Giulietta e Romeo de Zingarelli, l’opéra de Napoléon en DVD
Le bel canto napolitain est à l'honneur avec cette production de l'opéra Giulietta e Romeo de Zingarelli, portée par des interprètes en terrain connu, que ce soit en fosse ou sur scène.
Tout comme le projet discographique de 2021 porté par les mêmes protagonistes, cette production scénique de 2023 mise tout sur l'attachement supposé de Napoléon à l'opéra Giulietta e Romeo de Niccolò Antonio Zingarelli. Exit donc Vérone et la trame shakespearienne du drame, bienvenue en France à l'époque du Directoire, période de création de cet opéra. Le metteur en scène Gilles Rico transforme même les Capulets en réactionnaires thermidoriens et les Montaigu en représentants du courant révolutionnaire Jacobin, explicitant sans détour cette transposition dans sa note d'intention. Le spectateur, lui, pourra même y voir Joséphine sous les traits de Giulietta et le Général Bonaparte en Roméo tant les superbes costumes de Christian Lacroix traduisent explicitement cette approche.
A part cette transposition, le metteur en scène semble ne pas s'être trop intéressé à une direction d'acteurs particulière, la pauvre Giulietta se suicidant même publiquement sans susciter de contestation particulière de la part de ceux qui l'entourent à ce moment-là.
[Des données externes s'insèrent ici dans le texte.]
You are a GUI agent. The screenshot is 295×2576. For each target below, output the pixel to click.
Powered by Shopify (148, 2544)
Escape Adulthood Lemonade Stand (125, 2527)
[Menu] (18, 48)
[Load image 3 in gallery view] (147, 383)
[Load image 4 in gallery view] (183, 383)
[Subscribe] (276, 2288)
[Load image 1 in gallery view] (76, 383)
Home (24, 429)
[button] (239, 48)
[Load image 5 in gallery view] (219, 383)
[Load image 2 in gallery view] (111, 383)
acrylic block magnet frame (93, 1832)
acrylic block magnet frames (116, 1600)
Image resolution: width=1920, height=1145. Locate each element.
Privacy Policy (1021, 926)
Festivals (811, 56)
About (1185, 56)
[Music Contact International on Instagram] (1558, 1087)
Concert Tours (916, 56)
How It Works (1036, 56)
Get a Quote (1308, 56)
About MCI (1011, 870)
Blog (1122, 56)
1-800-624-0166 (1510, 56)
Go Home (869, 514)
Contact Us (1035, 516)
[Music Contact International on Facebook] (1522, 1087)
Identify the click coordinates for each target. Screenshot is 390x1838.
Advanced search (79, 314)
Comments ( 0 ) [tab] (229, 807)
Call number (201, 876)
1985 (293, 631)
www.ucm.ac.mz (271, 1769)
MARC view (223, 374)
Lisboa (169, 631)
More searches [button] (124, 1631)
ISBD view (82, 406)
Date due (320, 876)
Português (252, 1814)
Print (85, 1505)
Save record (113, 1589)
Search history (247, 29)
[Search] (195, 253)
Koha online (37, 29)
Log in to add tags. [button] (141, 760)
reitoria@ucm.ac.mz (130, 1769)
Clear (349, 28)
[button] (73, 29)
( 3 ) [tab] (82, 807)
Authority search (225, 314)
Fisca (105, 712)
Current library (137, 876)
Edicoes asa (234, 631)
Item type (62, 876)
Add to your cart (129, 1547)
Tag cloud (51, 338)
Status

La parfaite captation de ce spectacle témoigne également du jeu théâtral un peu poussif de Roméo au premier acte, face à une Giulietta quelque peu effacée, même si les deux interprètes arrivent à rééquilibrer cette impression au fur et à mesure du visionnage : Adèle Chauvet devenant vibrante à partir de son grand air « Qual improvviso tremito » (Acte II, scène 7) et Franco Fagioli gagnant en sobriété dans les tumultueuses vocalises dont il a la charge.
Que le futur acquéreur de ce DVD ne s'attende surtout pas à retrouver le conflit politique entre les Capulet et les Montaigu, mais plutôt une toile de fond mettant à l'honneur l'amour interdit des jeunes héros face au devoir familial: des émois bien plus inspirants pour les artistes du XIXe siècle. Qu'il ne s'attende pas non plus à retrouver les grands moments de l'œuvre de Shakespeare, le livret s'appuyant bien plus sur la version italienne de Luigi da Porto : il n'y a plus de Mercutio, ni la célèbre scène du balcon par exemple.
Avec la chronique de la version en concert captée en 2021, et le compte-rendu très complet du spectacle en 2023 où les mêmes interprètes interviennent, nous nous attarderons plutôt sur la qualité de la captation menée pour ce DVD, qui permet d'apprécier au mieux le travail de ces artistes, et également de valoriser avec justesse l'approche scénique des décors à l'ancienne de Roland Fontaine. Ils sont en effet bien plus attractifs à l'image que ceux « historiquement informés » de Carmen à l'Opéra Comique, alors que la démarche se caractérise par les mêmes techniques dans ces deux productions. Cette impression est certainement dû au beau travail de lumières de Bertrand Couderc parfaitement rendu à l'image, qui reproduit finement les nombreux climats nocturnes de l'ouvrage.
On souligne enfin la présence dans le livret d'accompagnement de la note d'intention du metteur en scène Gilles Rico, comme c'est souvent l'usage, mais aussi celle de Roland Fontaine pour les décors, et de Bertrand Couderc pour les lumières, soit un traitement égal du travail de toutes les forces en présence. Un parti-pris particulièrement pertinent au regard du contenu de textes explicitant au mieux les démarches artistiques, qu'elles soient individuelles ou collectives. Il est d'ailleurs amusant de lire les explications du décorateur, qui défend le ré-emploi de ses décors pour d'autres productions par des arguments environnementaux, alors que cette pratique était largement répandue en 1796 pour des contraintes économiques, finalement toujours actuelles à notre époque.